Weekly Reading Round-Up

In these alarming times, thank goodness for all the other worlds we find in books.

When I haven’t been fighting in the Somme with the women of the Smith College Relief Unit (much more about that soon, I promise!) I’ve been escaping to the England of country house mysteries and spinster sleuths with Patricia Wentworth’s Anna, Where Are You?, in which private detective Maud Silver is hired to investigate the disappearance of a rather unlikable governess in a dodgy artists’ colony in the bombed out remains of a once grand manor house.

Don’t you love it when you discover a book by a new to you author and find out it’s a series with umpteen books?
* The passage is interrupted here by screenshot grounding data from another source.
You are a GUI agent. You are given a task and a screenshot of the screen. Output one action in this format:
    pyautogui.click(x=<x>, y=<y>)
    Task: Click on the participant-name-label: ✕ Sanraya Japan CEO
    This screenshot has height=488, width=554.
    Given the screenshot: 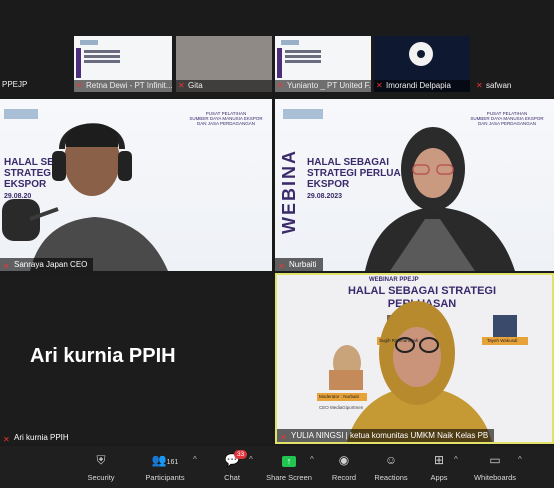 What is the action you would take?
    pyautogui.click(x=47, y=264)
    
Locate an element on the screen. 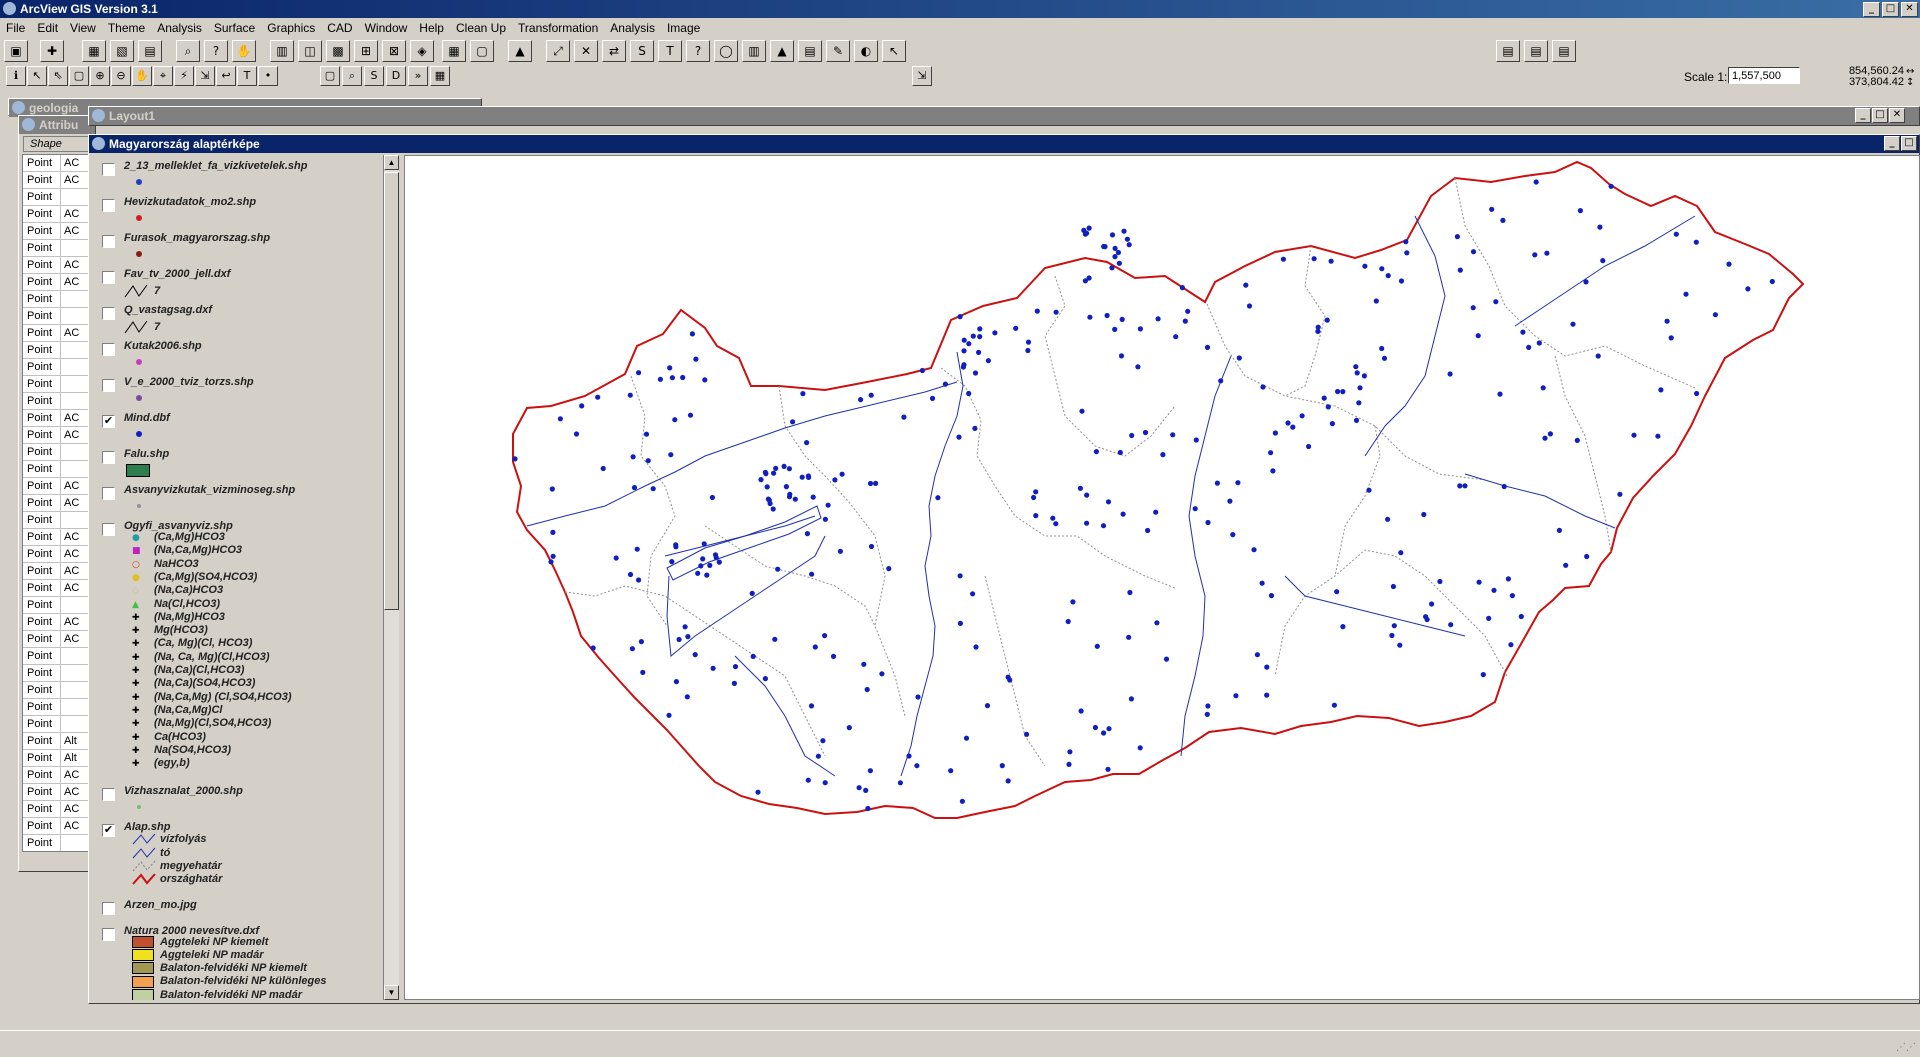  menu-view: View is located at coordinates (83, 28).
In other news, I’ll post the annual Pinkorama soon, I promise!  I’ve been working away trying to get the Smith book finished (five chapters and a German invasion left to go!) with two small people at home, so I haven’t been around much on the website and social media (there’s been a lot of Dinosaur Train and Mother Goose Club in my life)— but once the book is done, I’ll be back!
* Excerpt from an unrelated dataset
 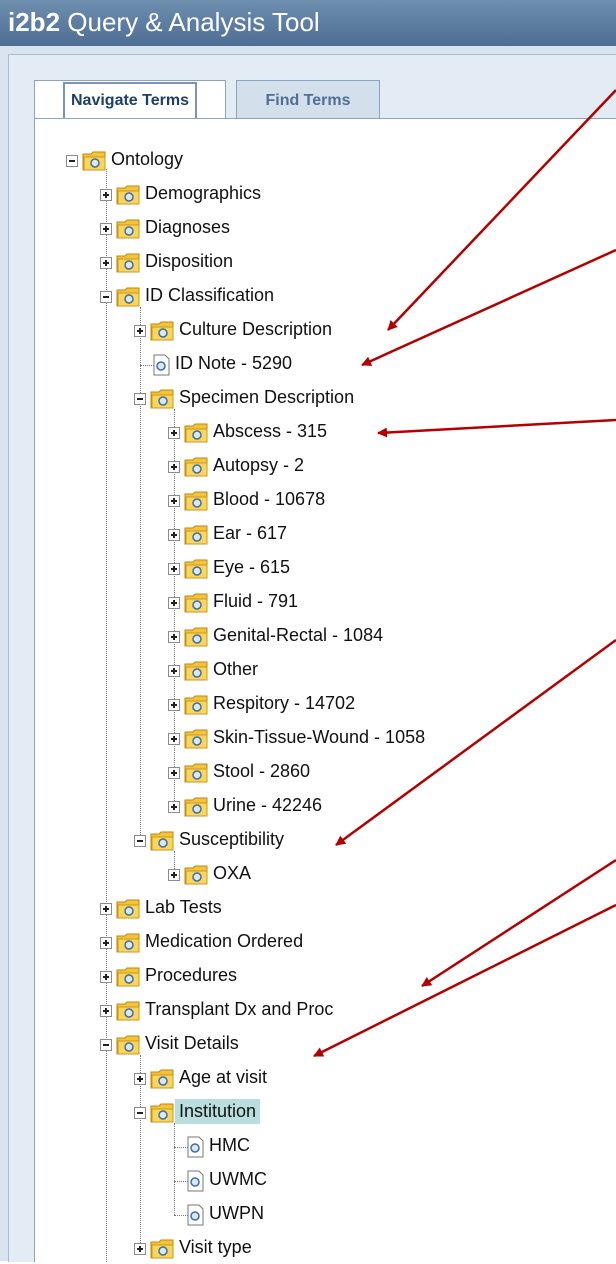 What do you see at coordinates (196, 670) in the screenshot?
I see `other-folder-icon` at bounding box center [196, 670].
How are you all holding up in these trying times?  And what have you been reading this week?

 

 

4 Comments

  1. Gayle on March 20, 2020 at 11:10 am

    Just finished All the Ways We Say Good-bye. So good. Thank you. Started a Susan Mallery Happily Inc. book. Fun to read.

  2. DJL on March 20, 2020 at 11:56 am

    The John Pickett mystery series by Sheri Cobb South continues just grand; Regency mysteries with Bow Street Runner sleuth (assisted by a widowed Viscountess). Very good!
    Also recently discovered author Alice Chetwynd Ley, writer of Regency and Georgian romances; the one I’m reading, The Beau and the Bluestocking, is very entertaining.

  3. Kristen A. on March 20, 2020 at 3:23 pm

    I read Fellside by M. R. Carey and Almond by Won-Pyung Sohn.

  4. Freya on April 5, 2020 at 3:15 pm

    Anna, Where Are You? sounds like exactly my cup of tea! I’m ordering a copy without delay. Like most of us right now I’ve been craving comfort, so I just reread Cold Comfort Farm. It’s like snuggly pj’s for the soul.